"""

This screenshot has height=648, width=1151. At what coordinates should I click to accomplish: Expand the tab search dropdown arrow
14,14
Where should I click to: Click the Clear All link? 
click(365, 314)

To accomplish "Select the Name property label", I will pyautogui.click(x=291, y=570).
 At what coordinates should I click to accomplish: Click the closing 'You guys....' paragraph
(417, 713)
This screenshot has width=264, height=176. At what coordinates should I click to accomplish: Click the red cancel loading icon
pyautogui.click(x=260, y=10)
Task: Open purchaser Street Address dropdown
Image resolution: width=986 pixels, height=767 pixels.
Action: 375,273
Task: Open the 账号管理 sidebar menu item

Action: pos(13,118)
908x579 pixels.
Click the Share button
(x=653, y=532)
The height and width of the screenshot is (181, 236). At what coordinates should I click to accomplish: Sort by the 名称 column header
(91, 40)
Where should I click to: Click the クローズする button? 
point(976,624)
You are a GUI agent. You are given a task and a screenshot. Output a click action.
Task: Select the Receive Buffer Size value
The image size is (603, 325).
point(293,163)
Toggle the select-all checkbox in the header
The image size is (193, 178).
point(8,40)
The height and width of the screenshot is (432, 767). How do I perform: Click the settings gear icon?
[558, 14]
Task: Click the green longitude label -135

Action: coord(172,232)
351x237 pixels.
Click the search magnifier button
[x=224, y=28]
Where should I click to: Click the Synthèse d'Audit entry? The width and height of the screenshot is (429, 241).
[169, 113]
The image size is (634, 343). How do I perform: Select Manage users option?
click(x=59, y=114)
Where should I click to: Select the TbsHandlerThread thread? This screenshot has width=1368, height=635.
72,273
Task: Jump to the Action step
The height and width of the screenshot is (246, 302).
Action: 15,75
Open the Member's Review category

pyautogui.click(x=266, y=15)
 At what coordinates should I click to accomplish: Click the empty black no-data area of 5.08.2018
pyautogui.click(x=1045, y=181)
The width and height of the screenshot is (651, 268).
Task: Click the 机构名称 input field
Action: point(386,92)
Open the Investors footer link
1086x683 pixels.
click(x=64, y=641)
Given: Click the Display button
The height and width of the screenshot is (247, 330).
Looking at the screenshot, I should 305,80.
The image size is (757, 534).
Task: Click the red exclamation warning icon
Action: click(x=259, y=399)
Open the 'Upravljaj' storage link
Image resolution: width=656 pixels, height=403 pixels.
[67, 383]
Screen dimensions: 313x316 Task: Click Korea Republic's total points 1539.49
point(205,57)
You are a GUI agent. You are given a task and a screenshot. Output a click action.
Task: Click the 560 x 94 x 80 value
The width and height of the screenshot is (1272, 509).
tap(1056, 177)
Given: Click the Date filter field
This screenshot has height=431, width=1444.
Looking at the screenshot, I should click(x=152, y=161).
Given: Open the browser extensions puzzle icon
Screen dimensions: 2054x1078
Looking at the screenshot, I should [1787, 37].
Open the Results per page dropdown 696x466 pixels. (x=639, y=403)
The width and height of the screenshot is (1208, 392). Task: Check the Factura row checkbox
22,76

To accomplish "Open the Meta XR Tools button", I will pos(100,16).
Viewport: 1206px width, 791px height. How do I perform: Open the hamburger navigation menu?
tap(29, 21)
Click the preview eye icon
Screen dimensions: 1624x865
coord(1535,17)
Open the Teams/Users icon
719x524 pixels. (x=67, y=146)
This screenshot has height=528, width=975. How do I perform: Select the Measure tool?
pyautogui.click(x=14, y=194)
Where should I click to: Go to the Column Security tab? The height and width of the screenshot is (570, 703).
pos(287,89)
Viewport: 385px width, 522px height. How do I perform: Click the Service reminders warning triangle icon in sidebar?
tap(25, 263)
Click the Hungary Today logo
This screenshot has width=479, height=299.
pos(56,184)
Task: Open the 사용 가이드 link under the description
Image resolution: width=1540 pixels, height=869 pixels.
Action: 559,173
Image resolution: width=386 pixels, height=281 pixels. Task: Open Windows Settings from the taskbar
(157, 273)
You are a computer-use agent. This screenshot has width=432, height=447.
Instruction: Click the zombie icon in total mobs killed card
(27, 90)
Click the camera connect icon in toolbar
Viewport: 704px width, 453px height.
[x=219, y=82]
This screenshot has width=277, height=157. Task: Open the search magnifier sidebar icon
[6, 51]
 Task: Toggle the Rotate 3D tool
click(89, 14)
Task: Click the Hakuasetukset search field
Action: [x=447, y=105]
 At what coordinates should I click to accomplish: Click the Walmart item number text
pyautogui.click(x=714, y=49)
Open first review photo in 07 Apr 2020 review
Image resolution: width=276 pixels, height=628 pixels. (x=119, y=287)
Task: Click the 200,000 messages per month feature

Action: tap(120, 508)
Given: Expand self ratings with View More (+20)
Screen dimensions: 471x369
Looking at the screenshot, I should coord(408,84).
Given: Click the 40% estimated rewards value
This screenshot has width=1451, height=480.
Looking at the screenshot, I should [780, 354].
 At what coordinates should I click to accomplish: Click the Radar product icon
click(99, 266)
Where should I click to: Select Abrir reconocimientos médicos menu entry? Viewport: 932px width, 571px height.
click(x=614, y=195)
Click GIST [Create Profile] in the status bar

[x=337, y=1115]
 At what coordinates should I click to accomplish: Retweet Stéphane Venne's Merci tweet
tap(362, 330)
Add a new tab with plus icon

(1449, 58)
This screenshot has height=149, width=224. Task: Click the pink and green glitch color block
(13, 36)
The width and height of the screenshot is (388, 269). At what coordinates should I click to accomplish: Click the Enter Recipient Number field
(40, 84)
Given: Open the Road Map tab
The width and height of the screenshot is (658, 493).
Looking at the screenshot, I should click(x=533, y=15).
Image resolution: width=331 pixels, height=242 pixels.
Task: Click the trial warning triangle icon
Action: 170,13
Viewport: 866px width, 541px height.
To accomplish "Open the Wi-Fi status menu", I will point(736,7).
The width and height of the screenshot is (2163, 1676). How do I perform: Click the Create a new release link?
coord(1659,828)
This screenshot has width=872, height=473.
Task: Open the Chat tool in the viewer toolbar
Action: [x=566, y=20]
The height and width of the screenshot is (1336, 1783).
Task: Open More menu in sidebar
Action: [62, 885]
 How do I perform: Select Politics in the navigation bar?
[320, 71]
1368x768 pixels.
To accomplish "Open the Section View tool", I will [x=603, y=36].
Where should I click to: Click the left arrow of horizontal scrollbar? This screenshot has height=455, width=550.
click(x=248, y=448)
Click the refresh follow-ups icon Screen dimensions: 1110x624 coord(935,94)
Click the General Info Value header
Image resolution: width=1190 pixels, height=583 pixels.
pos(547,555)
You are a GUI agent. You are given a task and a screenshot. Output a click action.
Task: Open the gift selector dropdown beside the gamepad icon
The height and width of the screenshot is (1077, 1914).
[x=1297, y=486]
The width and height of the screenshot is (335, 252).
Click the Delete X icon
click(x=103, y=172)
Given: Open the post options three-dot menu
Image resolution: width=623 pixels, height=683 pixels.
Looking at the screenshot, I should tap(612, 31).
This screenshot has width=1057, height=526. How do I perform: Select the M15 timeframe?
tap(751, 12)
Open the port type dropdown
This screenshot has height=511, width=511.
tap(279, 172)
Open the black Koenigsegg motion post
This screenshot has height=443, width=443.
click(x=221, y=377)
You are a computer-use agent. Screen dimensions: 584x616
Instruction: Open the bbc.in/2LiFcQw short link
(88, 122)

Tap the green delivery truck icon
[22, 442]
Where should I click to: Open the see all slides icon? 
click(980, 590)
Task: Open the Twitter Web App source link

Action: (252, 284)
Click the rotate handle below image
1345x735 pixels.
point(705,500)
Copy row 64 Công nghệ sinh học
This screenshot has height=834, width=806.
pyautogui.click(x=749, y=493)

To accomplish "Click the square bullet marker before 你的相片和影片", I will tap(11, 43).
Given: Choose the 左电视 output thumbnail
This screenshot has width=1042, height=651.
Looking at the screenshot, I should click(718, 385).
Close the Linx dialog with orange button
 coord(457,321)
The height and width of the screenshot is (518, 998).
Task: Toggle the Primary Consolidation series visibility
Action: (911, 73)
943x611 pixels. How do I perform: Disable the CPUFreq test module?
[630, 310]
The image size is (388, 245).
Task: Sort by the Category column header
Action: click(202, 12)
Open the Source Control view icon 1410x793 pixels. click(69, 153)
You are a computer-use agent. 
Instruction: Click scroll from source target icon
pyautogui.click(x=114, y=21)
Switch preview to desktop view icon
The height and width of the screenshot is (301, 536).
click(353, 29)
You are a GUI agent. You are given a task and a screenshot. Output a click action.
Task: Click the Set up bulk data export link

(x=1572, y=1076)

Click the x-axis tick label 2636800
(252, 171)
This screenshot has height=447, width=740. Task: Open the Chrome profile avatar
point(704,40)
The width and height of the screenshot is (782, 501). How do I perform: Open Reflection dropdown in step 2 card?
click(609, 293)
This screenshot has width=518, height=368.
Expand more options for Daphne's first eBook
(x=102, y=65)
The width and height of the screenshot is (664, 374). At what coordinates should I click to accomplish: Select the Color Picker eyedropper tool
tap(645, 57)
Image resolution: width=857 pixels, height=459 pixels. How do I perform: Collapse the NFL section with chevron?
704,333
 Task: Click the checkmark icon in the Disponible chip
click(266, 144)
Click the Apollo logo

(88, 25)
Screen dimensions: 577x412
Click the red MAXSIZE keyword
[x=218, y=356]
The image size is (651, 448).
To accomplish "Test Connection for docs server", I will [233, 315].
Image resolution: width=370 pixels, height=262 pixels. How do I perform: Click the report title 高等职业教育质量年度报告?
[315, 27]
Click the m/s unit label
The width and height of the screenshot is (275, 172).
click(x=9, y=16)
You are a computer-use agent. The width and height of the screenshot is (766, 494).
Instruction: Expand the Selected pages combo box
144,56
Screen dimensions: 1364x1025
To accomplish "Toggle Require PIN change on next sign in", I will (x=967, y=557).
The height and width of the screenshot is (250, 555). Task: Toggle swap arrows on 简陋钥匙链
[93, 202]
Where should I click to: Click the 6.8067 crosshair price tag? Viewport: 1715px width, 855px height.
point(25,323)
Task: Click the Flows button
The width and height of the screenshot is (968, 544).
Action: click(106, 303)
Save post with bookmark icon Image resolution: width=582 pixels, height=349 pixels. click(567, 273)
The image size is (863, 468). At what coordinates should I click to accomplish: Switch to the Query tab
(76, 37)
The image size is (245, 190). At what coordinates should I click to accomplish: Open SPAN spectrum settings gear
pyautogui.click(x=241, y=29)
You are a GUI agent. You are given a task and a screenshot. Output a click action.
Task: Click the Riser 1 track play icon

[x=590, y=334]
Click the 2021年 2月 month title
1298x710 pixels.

"""

__What needs to be done__.
Can you reproduce the rows above word for word, starting at the line that contains "closing 'You guys....' paragraph" and ending at the line that contains "click(x=59, y=114)", with both of those lines included?

__Solution to this problem__.
 At what coordinates should I click to accomplish: Click the closing 'You guys....' paragraph
(417, 713)
This screenshot has width=264, height=176. At what coordinates should I click to accomplish: Click the red cancel loading icon
pyautogui.click(x=260, y=10)
Task: Open purchaser Street Address dropdown
Image resolution: width=986 pixels, height=767 pixels.
Action: 375,273
Task: Open the 账号管理 sidebar menu item

Action: pos(13,118)
908x579 pixels.
Click the Share button
(x=653, y=532)
The height and width of the screenshot is (181, 236). At what coordinates should I click to accomplish: Sort by the 名称 column header
(91, 40)
Where should I click to: Click the クローズする button? 
point(976,624)
You are a GUI agent. You are given a task and a screenshot. Output a click action.
Task: Select the Receive Buffer Size value
The image size is (603, 325).
point(293,163)
Toggle the select-all checkbox in the header
The image size is (193, 178).
point(8,40)
The height and width of the screenshot is (432, 767). How do I perform: Click the settings gear icon?
[558, 14]
Task: Click the green longitude label -135

Action: coord(172,232)
351x237 pixels.
Click the search magnifier button
[x=224, y=28]
Where should I click to: Click the Synthèse d'Audit entry? The width and height of the screenshot is (429, 241).
[169, 113]
The image size is (634, 343). How do I perform: Select Manage users option?
click(x=59, y=114)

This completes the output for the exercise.